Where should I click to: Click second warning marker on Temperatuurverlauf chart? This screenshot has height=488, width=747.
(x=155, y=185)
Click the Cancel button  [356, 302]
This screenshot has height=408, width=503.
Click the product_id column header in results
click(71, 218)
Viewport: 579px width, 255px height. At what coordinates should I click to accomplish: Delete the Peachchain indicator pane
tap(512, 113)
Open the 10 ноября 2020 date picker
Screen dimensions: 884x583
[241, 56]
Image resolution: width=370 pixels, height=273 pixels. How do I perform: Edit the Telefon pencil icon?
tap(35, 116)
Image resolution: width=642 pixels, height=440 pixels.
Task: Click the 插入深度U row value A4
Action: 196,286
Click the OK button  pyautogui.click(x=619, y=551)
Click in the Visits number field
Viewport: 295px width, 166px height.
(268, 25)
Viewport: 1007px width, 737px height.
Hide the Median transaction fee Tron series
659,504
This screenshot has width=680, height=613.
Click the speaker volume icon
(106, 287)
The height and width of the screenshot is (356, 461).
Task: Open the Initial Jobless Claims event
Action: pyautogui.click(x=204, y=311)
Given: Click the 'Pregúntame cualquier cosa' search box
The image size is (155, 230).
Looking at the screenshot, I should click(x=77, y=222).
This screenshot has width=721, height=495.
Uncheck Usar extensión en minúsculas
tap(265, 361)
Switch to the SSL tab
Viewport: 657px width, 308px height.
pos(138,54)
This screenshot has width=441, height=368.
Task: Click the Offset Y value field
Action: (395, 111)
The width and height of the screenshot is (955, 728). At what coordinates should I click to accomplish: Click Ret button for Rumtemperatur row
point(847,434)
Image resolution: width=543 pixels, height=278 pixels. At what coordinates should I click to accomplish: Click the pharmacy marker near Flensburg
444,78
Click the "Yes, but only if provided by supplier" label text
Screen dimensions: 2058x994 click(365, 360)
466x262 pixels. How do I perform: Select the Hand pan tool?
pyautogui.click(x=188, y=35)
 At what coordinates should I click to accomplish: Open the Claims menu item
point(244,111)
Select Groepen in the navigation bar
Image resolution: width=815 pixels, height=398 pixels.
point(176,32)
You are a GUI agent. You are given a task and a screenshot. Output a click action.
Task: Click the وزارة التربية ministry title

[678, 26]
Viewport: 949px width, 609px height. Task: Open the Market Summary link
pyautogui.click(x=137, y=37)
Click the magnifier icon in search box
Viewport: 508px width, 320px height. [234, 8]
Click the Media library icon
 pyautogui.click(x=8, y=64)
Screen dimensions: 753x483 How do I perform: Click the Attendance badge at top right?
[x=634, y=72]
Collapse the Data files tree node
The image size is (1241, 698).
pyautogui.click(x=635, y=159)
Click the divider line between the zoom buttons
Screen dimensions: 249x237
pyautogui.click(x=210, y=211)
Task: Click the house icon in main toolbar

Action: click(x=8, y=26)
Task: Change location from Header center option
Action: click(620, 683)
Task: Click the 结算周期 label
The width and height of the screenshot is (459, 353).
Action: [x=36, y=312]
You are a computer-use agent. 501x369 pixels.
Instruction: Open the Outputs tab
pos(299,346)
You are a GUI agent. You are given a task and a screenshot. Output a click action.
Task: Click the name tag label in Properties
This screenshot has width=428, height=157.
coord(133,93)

■ Aim of the task ■
Set down all of the data above, word for word.

■ Answer box ■
Where should I click to: Click second warning marker on Temperatuurverlauf chart? This screenshot has height=488, width=747.
(x=155, y=185)
Click the Cancel button  [356, 302]
This screenshot has height=408, width=503.
Click the product_id column header in results
click(71, 218)
Viewport: 579px width, 255px height. At what coordinates should I click to accomplish: Delete the Peachchain indicator pane
tap(512, 113)
Open the 10 ноября 2020 date picker
Screen dimensions: 884x583
[241, 56]
Image resolution: width=370 pixels, height=273 pixels. How do I perform: Edit the Telefon pencil icon?
tap(35, 116)
Image resolution: width=642 pixels, height=440 pixels.
Task: Click the 插入深度U row value A4
Action: 196,286
Click the OK button  pyautogui.click(x=619, y=551)
Click in the Visits number field
Viewport: 295px width, 166px height.
(268, 25)
Viewport: 1007px width, 737px height.
Hide the Median transaction fee Tron series
659,504
This screenshot has width=680, height=613.
Click the speaker volume icon
(106, 287)
The height and width of the screenshot is (356, 461).
Task: Open the Initial Jobless Claims event
Action: pyautogui.click(x=204, y=311)
Given: Click the 'Pregúntame cualquier cosa' search box
The image size is (155, 230).
Looking at the screenshot, I should click(x=77, y=222).
This screenshot has width=721, height=495.
Uncheck Usar extensión en minúsculas
tap(265, 361)
Switch to the SSL tab
Viewport: 657px width, 308px height.
pos(138,54)
This screenshot has width=441, height=368.
Task: Click the Offset Y value field
Action: (395, 111)
The width and height of the screenshot is (955, 728). At what coordinates should I click to accomplish: Click Ret button for Rumtemperatur row
point(847,434)
Image resolution: width=543 pixels, height=278 pixels. At what coordinates should I click to accomplish: Click the pharmacy marker near Flensburg
444,78
Click the "Yes, but only if provided by supplier" label text
Screen dimensions: 2058x994 click(365, 360)
466x262 pixels. How do I perform: Select the Hand pan tool?
pyautogui.click(x=188, y=35)
 At what coordinates should I click to accomplish: Open the Claims menu item
point(244,111)
Select Groepen in the navigation bar
Image resolution: width=815 pixels, height=398 pixels.
point(176,32)
You are a GUI agent. You are given a task and a screenshot. Output a click action.
Task: Click the وزارة التربية ministry title

[678, 26]
Viewport: 949px width, 609px height. Task: Open the Market Summary link
pyautogui.click(x=137, y=37)
Click the magnifier icon in search box
Viewport: 508px width, 320px height. [234, 8]
Click the Media library icon
 pyautogui.click(x=8, y=64)
Screen dimensions: 753x483 How do I perform: Click the Attendance badge at top right?
[x=634, y=72]
Collapse the Data files tree node
The image size is (1241, 698).
pyautogui.click(x=635, y=159)
Click the divider line between the zoom buttons
Screen dimensions: 249x237
pyautogui.click(x=210, y=211)
Task: Click the house icon in main toolbar

Action: click(x=8, y=26)
Task: Change location from Header center option
Action: click(620, 683)
Task: Click the 结算周期 label
The width and height of the screenshot is (459, 353).
Action: [x=36, y=312]
You are a computer-use agent. 501x369 pixels.
Instruction: Open the Outputs tab
pos(299,346)
You are a GUI agent. You are given a task and a screenshot. Output a click action.
Task: Click the name tag label in Properties
This screenshot has width=428, height=157.
coord(133,93)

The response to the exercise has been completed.